## EXERCISE
A word-for-word restatement of the listing is the only acceptable answer.
+===+
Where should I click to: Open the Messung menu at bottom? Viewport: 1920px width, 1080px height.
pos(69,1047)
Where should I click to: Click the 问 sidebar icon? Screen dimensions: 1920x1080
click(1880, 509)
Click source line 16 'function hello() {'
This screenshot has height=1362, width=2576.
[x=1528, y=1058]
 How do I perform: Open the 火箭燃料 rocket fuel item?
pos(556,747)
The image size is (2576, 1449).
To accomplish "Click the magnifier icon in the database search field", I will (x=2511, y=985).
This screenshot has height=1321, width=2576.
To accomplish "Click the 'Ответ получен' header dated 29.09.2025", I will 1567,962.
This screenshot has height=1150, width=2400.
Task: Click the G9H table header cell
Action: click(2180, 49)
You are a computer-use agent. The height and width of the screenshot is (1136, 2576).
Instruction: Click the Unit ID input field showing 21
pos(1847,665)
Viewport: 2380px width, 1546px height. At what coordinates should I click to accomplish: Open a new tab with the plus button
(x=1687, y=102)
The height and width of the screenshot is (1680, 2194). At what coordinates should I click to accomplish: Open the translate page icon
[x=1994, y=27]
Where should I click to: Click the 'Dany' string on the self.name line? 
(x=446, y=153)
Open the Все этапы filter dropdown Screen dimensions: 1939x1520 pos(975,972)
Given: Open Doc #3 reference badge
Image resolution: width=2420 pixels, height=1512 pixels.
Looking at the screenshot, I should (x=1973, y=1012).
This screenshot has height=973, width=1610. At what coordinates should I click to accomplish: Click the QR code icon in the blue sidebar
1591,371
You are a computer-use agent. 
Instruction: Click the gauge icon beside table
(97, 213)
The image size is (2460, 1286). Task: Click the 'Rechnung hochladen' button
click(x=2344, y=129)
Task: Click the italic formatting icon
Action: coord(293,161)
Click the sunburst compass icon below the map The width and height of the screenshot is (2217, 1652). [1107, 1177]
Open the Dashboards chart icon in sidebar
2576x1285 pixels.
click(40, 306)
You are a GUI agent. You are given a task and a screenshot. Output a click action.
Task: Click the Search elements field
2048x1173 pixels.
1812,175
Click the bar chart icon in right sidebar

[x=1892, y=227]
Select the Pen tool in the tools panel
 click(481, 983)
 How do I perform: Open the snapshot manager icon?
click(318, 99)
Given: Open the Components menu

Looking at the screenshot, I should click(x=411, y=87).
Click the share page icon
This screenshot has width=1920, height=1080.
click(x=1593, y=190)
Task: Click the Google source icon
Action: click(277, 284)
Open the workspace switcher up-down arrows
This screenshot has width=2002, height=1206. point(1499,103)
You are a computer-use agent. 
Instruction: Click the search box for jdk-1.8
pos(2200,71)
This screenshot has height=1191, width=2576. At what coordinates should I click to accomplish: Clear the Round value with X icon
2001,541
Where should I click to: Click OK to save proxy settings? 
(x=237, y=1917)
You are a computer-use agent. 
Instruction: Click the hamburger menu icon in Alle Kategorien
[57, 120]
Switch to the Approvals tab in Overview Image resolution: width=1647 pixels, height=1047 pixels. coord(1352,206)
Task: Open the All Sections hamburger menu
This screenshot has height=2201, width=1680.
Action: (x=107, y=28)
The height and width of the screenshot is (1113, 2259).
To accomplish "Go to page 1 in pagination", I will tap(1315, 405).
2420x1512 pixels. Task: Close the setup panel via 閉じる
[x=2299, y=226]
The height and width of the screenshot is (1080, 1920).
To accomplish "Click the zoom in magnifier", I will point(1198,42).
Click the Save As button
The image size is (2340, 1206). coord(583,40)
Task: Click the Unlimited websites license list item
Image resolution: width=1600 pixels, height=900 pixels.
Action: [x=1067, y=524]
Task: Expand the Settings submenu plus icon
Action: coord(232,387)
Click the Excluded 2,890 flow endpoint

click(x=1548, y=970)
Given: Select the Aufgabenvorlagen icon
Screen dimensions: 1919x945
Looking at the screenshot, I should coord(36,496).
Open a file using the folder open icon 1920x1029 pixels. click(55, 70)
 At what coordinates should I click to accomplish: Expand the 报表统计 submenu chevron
+===+
## ANSWER BOX
Where should I click to: Open the Messung menu at bottom? Viewport: 1920px width, 1080px height.
pos(69,1047)
Where should I click to: Click the 问 sidebar icon? Screen dimensions: 1920x1080
click(1880, 509)
Click source line 16 'function hello() {'
This screenshot has height=1362, width=2576.
[x=1528, y=1058]
 How do I perform: Open the 火箭燃料 rocket fuel item?
pos(556,747)
The image size is (2576, 1449).
To accomplish "Click the magnifier icon in the database search field", I will (x=2511, y=985).
This screenshot has height=1321, width=2576.
To accomplish "Click the 'Ответ получен' header dated 29.09.2025", I will 1567,962.
This screenshot has height=1150, width=2400.
Task: Click the G9H table header cell
Action: click(2180, 49)
You are a computer-use agent. The height and width of the screenshot is (1136, 2576).
Instruction: Click the Unit ID input field showing 21
pos(1847,665)
Viewport: 2380px width, 1546px height. At what coordinates should I click to accomplish: Open a new tab with the plus button
(x=1687, y=102)
The height and width of the screenshot is (1680, 2194). At what coordinates should I click to accomplish: Open the translate page icon
[x=1994, y=27]
Where should I click to: Click the 'Dany' string on the self.name line? 
(x=446, y=153)
Open the Все этапы filter dropdown Screen dimensions: 1939x1520 pos(975,972)
Given: Open Doc #3 reference badge
Image resolution: width=2420 pixels, height=1512 pixels.
Looking at the screenshot, I should (x=1973, y=1012).
This screenshot has height=973, width=1610. At what coordinates should I click to accomplish: Click the QR code icon in the blue sidebar
1591,371
You are a computer-use agent. 
Instruction: Click the gauge icon beside table
(97, 213)
The image size is (2460, 1286). Task: Click the 'Rechnung hochladen' button
click(x=2344, y=129)
Task: Click the italic formatting icon
Action: coord(293,161)
Click the sunburst compass icon below the map The width and height of the screenshot is (2217, 1652). [1107, 1177]
Open the Dashboards chart icon in sidebar
2576x1285 pixels.
click(40, 306)
You are a GUI agent. You are given a task and a screenshot. Output a click action.
Task: Click the Search elements field
2048x1173 pixels.
1812,175
Click the bar chart icon in right sidebar

[x=1892, y=227]
Select the Pen tool in the tools panel
 click(481, 983)
 How do I perform: Open the snapshot manager icon?
click(318, 99)
Given: Open the Components menu

Looking at the screenshot, I should click(x=411, y=87).
Click the share page icon
This screenshot has width=1920, height=1080.
click(x=1593, y=190)
Task: Click the Google source icon
Action: click(277, 284)
Open the workspace switcher up-down arrows
This screenshot has width=2002, height=1206. point(1499,103)
You are a computer-use agent. 
Instruction: Click the search box for jdk-1.8
pos(2200,71)
This screenshot has height=1191, width=2576. At what coordinates should I click to accomplish: Clear the Round value with X icon
2001,541
Where should I click to: Click OK to save proxy settings? 
(x=237, y=1917)
You are a computer-use agent. 
Instruction: Click the hamburger menu icon in Alle Kategorien
[57, 120]
Switch to the Approvals tab in Overview Image resolution: width=1647 pixels, height=1047 pixels. coord(1352,206)
Task: Open the All Sections hamburger menu
This screenshot has height=2201, width=1680.
Action: (x=107, y=28)
The height and width of the screenshot is (1113, 2259).
To accomplish "Go to page 1 in pagination", I will tap(1315, 405).
2420x1512 pixels. Task: Close the setup panel via 閉じる
[x=2299, y=226]
The height and width of the screenshot is (1080, 1920).
To accomplish "Click the zoom in magnifier", I will point(1198,42).
Click the Save As button
The image size is (2340, 1206). coord(583,40)
Task: Click the Unlimited websites license list item
Image resolution: width=1600 pixels, height=900 pixels.
Action: [x=1067, y=524]
Task: Expand the Settings submenu plus icon
Action: coord(232,387)
Click the Excluded 2,890 flow endpoint

click(x=1548, y=970)
Given: Select the Aufgabenvorlagen icon
Screen dimensions: 1919x945
Looking at the screenshot, I should coord(36,496).
Open a file using the folder open icon 1920x1029 pixels. click(55, 70)
 At what coordinates should I click to accomplish: Expand the 报表统计 submenu chevron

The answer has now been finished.